--- start Data provided ---

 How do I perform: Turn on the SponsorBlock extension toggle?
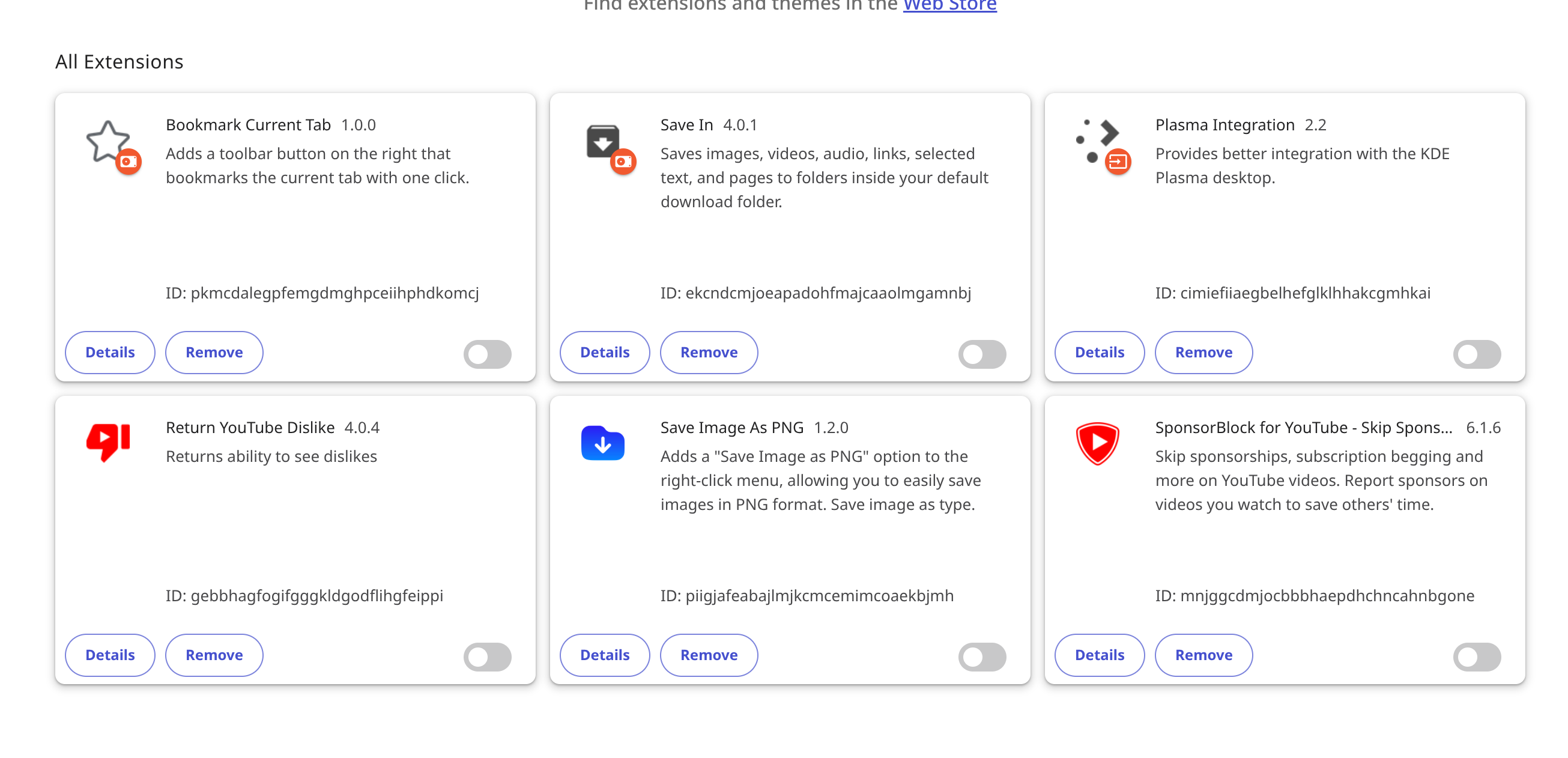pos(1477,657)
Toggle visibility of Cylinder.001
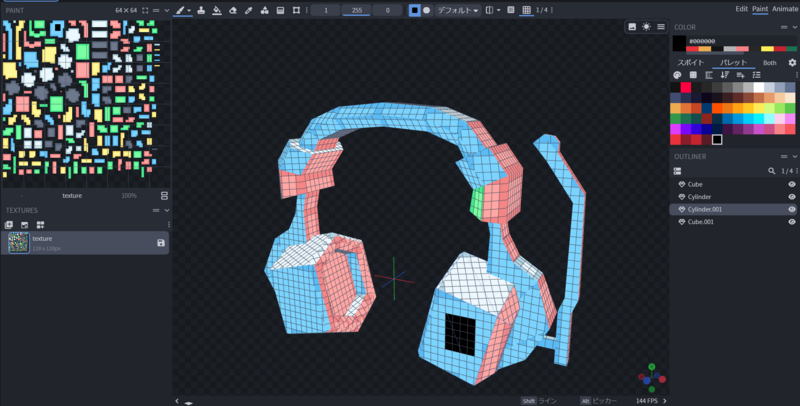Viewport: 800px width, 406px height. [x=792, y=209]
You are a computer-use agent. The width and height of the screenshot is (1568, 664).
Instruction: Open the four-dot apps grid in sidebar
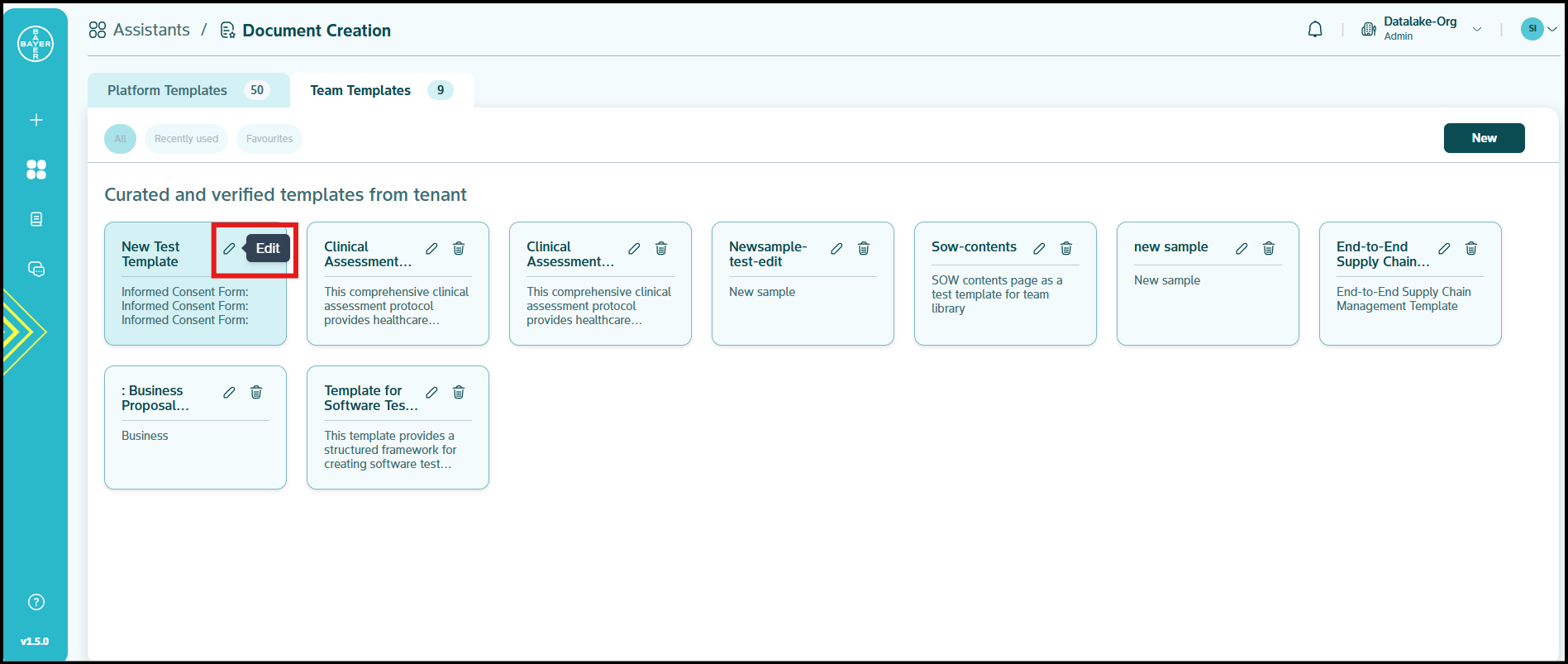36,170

--- end Data provided ---
--- start Data provided ---

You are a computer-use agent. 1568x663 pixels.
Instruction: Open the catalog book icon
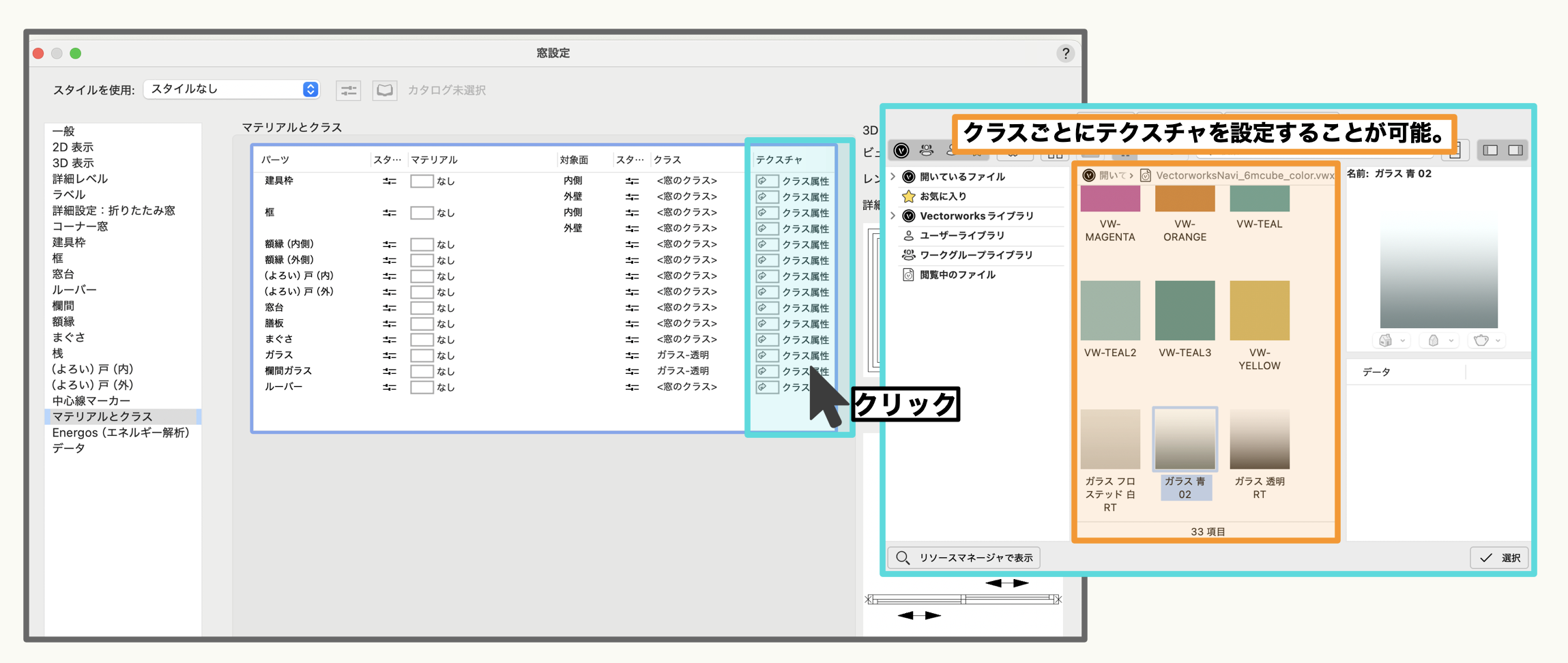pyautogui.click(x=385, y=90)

--- end Data provided ---

Write out again the part of the material that begins with the line containing "You are a computer-use agent. 1568x663" and ends with the line containing "pyautogui.click(x=385, y=90)", swapping "catalog" for "library" and keeping everything else the same. Leave out the pictures.

You are a computer-use agent. 1568x663 pixels.
Instruction: Open the library book icon
pyautogui.click(x=385, y=90)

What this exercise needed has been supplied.